▶ **Exercise tasks**:
1. Rewrite the abstract's paragraph beginning "The relationship between the size of the whole" in shorter form, keeping its main facts.
2. According to the abstract, which two groups of organisms are the exceptions to the significant deviation from a power law with a −1 exponent?

Selected extract section start

The Parameters of the Menzerath-Altmann Law in Genomes

Abstract

The relationship between the size of the whole and the size of the parts in language and music is known to follow the Menzerath-Altmann law at many levels of description (morphemes, words, sentences, …). Qualitatively, the law states that the larger the whole, the smaller its parts, e.g. the longer a word (in syllables) the shorter its syllables (in letters or phonemes). This patterning has also been found in genomes: the longer a genome (in chromosomes), the shorter its chromosomes (in base pairs). However, it has been argued recently that mean chromosome length is trivially a pure power function of chromosome number with an exponent of −1. The functional dependency between mean chromosome size and chromosome number in groups of organisms from three different kingdoms is studied. The fit of a pure power function yields exponents between −1.6 and 0.1. It is shown that an exponent of −1 is unlikely for fungi, gymnosperm plants, insects, reptiles, ray-finned fishes and amphibians. Even when the exponent is very close to −1, adding an exponential component is able to yield a better fit with regard to a pure power-law in plants, mammals, ray-finned fishes and amphibians. The parameters of the Menzerath-Altmann law in genomes deviate significantly from a power law with a −1 exponent with the exception of birds and cartilaginous fishes.

Selected extract section end
Study material section start

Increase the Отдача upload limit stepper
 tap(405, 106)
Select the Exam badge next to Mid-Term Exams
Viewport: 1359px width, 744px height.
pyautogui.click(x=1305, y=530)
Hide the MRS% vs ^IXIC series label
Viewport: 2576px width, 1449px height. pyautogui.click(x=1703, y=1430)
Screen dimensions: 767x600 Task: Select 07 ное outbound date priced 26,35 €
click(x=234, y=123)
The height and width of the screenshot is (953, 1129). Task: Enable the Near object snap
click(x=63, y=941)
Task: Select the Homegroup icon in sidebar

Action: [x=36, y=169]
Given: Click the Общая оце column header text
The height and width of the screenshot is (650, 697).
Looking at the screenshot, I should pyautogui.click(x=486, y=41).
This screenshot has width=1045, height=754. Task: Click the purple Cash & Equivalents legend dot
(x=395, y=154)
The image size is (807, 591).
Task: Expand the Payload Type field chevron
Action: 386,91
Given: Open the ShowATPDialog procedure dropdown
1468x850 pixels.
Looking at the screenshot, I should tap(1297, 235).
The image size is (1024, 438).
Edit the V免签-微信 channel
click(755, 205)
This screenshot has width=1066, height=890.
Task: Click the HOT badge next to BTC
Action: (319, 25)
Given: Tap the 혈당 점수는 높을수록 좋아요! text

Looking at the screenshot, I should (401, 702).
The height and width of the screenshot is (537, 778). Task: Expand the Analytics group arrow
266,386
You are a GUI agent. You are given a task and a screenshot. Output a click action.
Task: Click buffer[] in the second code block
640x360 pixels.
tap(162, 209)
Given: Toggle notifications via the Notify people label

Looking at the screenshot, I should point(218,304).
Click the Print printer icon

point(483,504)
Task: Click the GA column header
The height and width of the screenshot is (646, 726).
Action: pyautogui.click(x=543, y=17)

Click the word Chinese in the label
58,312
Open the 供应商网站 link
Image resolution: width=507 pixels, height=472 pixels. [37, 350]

Study material section end

▶ **Results for the exercise**:
1. The Menzerath-Altmann law states that the larger a whole, the smaller its parts. Examples are longer words having shorter syllables, a pattern found at many levels of language and music. It also appears in genomes: the more chromosomes a genome has, the shorter they are. A recent argument held that mean chromosome length is trivially a pure power function of chromosome number with an exponent of −1. To test this, the study examines groups of organisms from three kingdoms. Pure power-function fits give exponents between −1.6 and 0.1, and an exponent of −1 is unlikely for fungi, gymnosperm plants, insects, reptiles, ray-finned fishes and amphibians. Even where the exponent is close to −1, adding an exponential component fits better than a pure power law in plants, mammals, ray-finned fishes and amphibians. The genome parameters deviate significantly from a −1 power law except in birds and cartilaginous fishes.

2. Birds and cartilaginous fishes.